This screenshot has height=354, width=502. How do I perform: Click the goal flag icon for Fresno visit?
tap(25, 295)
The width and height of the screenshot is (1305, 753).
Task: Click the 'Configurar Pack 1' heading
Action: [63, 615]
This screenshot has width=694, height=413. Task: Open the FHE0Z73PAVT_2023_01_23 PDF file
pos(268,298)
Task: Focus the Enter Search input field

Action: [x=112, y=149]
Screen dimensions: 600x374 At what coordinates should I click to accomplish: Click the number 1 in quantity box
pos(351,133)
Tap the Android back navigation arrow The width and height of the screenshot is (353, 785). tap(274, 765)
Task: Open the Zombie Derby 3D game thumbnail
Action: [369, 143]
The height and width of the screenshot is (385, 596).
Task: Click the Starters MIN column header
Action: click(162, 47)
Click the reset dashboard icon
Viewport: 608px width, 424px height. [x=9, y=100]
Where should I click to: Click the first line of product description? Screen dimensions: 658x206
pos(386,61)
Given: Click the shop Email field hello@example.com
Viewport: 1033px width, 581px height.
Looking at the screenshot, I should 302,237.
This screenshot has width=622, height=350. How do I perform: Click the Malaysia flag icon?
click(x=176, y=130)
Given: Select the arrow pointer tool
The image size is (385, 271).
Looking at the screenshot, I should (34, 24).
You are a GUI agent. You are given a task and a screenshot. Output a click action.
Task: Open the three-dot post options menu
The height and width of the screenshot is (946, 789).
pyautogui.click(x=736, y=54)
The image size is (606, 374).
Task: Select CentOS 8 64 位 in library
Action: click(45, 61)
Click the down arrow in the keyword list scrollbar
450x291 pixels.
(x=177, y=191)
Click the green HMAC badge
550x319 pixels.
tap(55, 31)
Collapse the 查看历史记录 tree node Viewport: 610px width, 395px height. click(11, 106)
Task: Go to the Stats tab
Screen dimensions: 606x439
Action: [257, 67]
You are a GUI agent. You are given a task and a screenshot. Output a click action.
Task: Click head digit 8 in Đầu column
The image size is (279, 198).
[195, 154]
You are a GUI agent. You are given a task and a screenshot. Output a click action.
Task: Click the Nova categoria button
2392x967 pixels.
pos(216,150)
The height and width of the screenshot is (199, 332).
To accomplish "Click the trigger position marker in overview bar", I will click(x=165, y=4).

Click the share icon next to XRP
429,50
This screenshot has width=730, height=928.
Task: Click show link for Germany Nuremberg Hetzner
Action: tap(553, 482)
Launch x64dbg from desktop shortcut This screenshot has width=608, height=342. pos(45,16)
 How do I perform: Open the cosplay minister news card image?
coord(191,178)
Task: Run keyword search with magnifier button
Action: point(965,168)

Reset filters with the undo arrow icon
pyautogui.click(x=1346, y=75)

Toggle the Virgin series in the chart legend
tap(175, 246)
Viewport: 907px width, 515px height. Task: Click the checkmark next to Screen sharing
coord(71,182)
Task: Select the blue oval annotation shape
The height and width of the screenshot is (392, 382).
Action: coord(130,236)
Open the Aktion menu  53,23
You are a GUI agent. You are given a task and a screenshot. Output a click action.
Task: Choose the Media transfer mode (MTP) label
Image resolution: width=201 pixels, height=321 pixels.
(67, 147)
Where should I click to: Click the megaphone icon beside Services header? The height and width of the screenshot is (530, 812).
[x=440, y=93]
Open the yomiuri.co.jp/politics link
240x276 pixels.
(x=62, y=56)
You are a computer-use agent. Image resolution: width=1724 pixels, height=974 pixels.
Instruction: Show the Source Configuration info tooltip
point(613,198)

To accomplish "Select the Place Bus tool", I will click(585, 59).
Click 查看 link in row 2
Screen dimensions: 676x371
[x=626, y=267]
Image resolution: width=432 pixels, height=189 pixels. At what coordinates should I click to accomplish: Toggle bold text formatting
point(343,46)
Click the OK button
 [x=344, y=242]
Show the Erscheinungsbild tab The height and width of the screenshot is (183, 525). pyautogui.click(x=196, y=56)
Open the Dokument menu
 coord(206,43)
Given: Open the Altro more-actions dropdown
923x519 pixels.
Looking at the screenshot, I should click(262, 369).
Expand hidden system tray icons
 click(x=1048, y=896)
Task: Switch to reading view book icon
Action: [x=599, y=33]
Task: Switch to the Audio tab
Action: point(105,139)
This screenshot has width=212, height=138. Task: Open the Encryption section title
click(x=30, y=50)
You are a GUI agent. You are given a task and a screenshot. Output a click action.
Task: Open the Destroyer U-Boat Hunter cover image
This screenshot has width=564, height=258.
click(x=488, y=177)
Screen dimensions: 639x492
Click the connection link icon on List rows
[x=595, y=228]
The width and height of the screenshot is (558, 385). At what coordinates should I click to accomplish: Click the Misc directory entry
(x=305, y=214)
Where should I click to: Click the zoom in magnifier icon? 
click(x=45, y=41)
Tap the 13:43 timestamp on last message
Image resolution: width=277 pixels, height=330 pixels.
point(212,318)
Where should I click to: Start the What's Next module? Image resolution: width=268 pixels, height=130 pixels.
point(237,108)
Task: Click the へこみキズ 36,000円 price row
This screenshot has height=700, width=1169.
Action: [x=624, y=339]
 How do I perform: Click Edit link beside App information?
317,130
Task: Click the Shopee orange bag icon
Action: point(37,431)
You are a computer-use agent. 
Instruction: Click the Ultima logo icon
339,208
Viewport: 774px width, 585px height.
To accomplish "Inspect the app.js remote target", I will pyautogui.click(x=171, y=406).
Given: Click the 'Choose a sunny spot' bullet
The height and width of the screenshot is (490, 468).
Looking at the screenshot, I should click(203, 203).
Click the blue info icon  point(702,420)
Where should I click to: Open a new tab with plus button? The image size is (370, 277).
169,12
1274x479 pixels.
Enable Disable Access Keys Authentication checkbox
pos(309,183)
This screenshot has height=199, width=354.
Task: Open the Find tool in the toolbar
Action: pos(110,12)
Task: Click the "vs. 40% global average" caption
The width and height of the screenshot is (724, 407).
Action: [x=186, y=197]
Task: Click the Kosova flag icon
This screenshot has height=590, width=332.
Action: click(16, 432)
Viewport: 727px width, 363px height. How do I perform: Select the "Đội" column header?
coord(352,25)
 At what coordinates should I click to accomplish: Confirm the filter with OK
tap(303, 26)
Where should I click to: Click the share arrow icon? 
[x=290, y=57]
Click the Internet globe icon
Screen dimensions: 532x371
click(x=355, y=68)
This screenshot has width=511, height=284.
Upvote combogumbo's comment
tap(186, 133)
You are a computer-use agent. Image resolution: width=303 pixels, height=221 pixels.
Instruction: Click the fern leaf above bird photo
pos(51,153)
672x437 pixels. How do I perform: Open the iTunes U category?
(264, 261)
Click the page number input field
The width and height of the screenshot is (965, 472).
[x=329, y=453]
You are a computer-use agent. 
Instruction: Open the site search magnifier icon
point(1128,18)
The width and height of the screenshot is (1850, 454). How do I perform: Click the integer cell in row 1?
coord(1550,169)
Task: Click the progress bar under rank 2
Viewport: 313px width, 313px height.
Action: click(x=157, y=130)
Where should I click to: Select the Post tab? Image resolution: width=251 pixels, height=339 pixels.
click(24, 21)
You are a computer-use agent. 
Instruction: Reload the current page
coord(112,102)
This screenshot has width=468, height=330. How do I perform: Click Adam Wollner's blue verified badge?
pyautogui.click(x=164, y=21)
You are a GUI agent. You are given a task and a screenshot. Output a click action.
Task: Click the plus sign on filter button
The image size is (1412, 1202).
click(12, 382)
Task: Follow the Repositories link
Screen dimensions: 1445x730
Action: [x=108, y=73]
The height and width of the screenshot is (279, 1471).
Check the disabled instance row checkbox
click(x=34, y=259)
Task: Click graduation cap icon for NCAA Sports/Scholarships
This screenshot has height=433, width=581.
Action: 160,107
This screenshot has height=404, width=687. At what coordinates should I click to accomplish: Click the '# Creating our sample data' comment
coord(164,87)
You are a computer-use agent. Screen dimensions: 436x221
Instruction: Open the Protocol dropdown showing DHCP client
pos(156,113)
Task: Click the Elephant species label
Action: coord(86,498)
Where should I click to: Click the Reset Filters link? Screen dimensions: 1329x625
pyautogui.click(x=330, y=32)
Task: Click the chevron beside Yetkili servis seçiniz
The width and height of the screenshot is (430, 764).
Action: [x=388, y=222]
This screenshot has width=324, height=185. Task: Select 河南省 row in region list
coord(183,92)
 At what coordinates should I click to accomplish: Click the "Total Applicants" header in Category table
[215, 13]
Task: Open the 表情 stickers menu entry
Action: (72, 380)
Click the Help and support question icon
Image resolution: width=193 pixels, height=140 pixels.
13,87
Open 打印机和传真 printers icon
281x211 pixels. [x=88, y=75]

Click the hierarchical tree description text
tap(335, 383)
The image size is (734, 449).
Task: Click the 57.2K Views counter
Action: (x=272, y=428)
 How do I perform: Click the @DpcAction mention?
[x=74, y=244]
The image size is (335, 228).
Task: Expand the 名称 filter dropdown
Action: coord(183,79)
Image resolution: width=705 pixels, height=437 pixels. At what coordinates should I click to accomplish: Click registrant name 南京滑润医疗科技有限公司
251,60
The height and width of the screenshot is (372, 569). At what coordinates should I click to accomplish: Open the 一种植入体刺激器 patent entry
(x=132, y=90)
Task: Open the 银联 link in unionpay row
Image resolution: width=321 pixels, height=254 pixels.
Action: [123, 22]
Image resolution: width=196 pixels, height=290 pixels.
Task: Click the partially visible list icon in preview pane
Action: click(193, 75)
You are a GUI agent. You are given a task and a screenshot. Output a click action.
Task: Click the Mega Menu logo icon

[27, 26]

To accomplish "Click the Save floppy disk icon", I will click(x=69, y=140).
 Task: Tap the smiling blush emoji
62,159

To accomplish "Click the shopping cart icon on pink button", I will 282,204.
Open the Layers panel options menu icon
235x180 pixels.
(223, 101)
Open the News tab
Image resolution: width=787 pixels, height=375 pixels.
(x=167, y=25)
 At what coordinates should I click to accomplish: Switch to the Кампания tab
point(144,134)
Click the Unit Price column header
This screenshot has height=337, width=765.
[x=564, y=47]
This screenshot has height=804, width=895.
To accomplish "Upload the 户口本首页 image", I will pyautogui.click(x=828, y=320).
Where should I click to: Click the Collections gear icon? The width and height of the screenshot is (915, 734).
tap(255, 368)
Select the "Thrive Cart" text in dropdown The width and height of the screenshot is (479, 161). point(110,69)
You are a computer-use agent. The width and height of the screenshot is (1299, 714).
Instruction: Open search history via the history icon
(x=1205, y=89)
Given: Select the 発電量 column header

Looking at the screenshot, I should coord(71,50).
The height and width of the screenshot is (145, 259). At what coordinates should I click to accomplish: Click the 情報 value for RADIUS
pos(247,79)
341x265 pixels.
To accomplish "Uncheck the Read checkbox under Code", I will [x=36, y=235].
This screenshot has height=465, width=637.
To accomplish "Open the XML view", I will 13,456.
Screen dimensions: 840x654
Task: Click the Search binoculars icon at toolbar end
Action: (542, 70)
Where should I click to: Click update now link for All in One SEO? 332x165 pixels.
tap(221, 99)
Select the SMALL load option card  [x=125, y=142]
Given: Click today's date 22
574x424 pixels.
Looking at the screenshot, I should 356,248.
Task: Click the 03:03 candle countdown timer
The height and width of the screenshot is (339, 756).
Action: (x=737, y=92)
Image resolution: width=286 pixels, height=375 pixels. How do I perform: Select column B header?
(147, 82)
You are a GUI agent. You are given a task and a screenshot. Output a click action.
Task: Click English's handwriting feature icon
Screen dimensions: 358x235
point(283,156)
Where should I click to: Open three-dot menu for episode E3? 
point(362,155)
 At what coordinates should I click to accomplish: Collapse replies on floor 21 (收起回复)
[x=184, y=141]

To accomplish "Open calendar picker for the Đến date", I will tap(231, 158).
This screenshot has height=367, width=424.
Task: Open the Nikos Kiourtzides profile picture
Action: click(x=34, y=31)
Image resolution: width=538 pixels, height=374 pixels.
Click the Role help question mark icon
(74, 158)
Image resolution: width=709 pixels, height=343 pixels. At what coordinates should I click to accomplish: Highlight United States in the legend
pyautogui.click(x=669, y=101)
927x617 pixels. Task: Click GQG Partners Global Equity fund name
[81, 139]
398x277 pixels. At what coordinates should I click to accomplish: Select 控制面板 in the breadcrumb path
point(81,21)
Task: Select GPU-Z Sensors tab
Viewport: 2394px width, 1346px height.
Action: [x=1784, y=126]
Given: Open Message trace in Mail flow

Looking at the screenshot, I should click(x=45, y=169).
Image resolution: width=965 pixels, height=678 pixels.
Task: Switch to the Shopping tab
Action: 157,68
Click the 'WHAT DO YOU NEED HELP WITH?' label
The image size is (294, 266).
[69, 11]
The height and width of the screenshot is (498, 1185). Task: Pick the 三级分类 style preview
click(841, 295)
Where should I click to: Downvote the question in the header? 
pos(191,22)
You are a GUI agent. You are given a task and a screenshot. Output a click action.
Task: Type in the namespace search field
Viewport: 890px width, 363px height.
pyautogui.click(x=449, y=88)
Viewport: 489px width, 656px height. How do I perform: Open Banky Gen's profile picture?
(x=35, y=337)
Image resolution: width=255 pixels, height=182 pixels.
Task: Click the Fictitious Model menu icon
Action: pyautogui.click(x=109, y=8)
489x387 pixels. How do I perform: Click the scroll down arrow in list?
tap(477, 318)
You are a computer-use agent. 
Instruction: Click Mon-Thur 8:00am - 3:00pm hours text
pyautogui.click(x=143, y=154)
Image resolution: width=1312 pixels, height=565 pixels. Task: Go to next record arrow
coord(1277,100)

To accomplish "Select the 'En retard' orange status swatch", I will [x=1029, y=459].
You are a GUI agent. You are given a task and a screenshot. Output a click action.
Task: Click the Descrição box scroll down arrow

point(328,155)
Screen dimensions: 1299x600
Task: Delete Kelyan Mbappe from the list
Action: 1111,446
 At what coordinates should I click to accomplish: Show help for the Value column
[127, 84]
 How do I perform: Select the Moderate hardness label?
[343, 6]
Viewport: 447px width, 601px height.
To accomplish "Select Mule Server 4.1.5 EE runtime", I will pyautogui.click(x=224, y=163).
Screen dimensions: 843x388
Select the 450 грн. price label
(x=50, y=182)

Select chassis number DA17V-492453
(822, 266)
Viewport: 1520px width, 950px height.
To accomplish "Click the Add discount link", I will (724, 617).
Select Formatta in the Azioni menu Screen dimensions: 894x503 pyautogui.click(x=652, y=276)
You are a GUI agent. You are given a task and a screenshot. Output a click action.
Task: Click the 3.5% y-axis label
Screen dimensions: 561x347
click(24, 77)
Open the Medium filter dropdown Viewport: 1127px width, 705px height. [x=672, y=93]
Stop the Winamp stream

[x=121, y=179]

_What to do_: Start at the first line of the entries and stop at the line with "Task: Open the three-dot post options menu". Retype each of those lines exactly, both ends included.

_Your response_:
This screenshot has height=354, width=502. How do I perform: Click the goal flag icon for Fresno visit?
tap(25, 295)
The width and height of the screenshot is (1305, 753).
Task: Click the 'Configurar Pack 1' heading
Action: [63, 615]
This screenshot has width=694, height=413. Task: Open the FHE0Z73PAVT_2023_01_23 PDF file
pos(268,298)
Task: Focus the Enter Search input field

Action: [x=112, y=149]
Screen dimensions: 600x374 At what coordinates should I click to accomplish: Click the number 1 in quantity box
pos(351,133)
Tap the Android back navigation arrow The width and height of the screenshot is (353, 785). tap(274, 765)
Task: Open the Zombie Derby 3D game thumbnail
Action: [369, 143]
The height and width of the screenshot is (385, 596).
Task: Click the Starters MIN column header
Action: click(162, 47)
Click the reset dashboard icon
Viewport: 608px width, 424px height. [x=9, y=100]
Where should I click to: Click the first line of product description? Screen dimensions: 658x206
pos(386,61)
Given: Click the shop Email field hello@example.com
Viewport: 1033px width, 581px height.
Looking at the screenshot, I should 302,237.
This screenshot has width=622, height=350. How do I perform: Click the Malaysia flag icon?
click(x=176, y=130)
Given: Select the arrow pointer tool
The image size is (385, 271).
Looking at the screenshot, I should (34, 24).
You are a GUI agent. You are given a task and a screenshot. Output a click action.
Task: Open the three-dot post options menu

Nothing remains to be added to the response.